ABD, İngiltere ve 16 diğer ülke, yapay zekanın kötü niyetli aktörler tarafından ele geçirilmesini önlemeye yönelik ilk uluslararası anlaşmaya vardı. 20 sayfalık belge, yapay zekayı tasarlayan ve kullanan şirketlerin, sistemlerini güvenlik açısından sağlam olacak şekilde geliştirmesi ve dağıtması gerektiği konusunda anlaştı.
Anlaşmanın önemi
Anlaşma, yapay zeka düzenlemesi için önemli bir gelişme olarak kabul ediliyor. Ancak bağlayıcı değil ve çoğunlukla genel tavsiyeler içeriyor. Yine de, bu kadar ülkenin yapay zeka sistemlerinin güvenliği konusunda ortak bir fikre imza atması önemli.
ABD’nin rolü
ABD, anlaşmanın hazırlanmasında ve uygulanmasında öncü bir rol üstlendi. ABD Siber Güvenlik ve Altyapı Güvenliği Ajansı Direktörü Jen Easterly, anlaşmayı “tasarım aşamasında güvenlik” yaklaşımını destekleyen bir anlaşma olarak nitelendirdi.
Anlaşmanın içeriği
Anlaşma, yapay zekanın kötüye kullanımını önlemek için aşağıdaki hususları içeriyor:
- Yapay zeka sistemlerinin güvenlik açısından sağlam olacak şekilde tasarlanması ve geliştirilmesi
- Yapay zeka sistemlerinin kötüye kullanıma karşı izlenmesi
- Yapay zeka sistemlerinin verilerinin manipülasyona karşı korunması
- Yapay zeka yazılım tedarikçilerinin incelenmesi
Anlaşmanın eksiklikleri
Anlaşma, yapay zekanın uygun kullanımları veya bu modelleri besleyen verilerin nasıl toplandığına ilişkin soruları ele almıyor. Bu konular, yapay zeka düzenlemesi konusundaki tartışmaların odak noktası olmaya devam edecek.
Avrupa’nın yaklaşımı
Avrupa, yapay zeka düzenlemesi konusunda ABD’nin önünde yer alıyor. Avrupa Birliği, yapay zeka için bir düzenleme paketi üzerinde çalışıyor. Bu paket, yapay zekanın uygun kullanımlarını ve bu modelleri besleyen verilerin nasıl toplanması gerektiğini ele alıyor.

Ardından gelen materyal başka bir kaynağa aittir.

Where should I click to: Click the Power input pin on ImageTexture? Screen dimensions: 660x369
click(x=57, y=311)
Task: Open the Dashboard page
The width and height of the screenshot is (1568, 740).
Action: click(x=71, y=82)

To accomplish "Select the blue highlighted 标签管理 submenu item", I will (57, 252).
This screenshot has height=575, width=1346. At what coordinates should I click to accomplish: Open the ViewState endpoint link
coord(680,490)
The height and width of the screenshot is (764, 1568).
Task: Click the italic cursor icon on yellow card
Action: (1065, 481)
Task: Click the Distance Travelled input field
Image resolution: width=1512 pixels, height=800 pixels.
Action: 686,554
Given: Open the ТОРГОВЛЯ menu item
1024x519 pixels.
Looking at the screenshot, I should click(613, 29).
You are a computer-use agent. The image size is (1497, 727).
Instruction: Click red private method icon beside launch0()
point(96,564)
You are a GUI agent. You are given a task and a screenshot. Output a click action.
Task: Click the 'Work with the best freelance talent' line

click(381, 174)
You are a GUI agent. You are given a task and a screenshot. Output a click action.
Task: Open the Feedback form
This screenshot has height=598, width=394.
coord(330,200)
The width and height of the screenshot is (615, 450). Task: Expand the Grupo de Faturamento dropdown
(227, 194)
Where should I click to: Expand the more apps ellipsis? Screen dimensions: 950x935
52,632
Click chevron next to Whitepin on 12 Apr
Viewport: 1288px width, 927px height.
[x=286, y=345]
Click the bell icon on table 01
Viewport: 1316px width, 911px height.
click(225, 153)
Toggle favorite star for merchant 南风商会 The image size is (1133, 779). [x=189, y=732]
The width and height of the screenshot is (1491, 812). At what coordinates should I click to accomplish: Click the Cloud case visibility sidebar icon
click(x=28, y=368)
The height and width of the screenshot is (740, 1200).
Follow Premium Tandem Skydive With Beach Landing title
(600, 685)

18 ülkenin yapay zekanın “tasarım gereği güvenli” olması için anlaşmaya varması, yapay zeka düzenlemesi için önemli bir gelişme olarak kabul ediliyor. Ancak anlaşmanın bağlayıcı olmaması ve genel tavsiyeler içermesi, bazı eksikliklere işaret ediyor. Bu eksiklikler, yapay zeka düzenlemesi konusundaki tartışmaların devam edeceğini gösteriyor.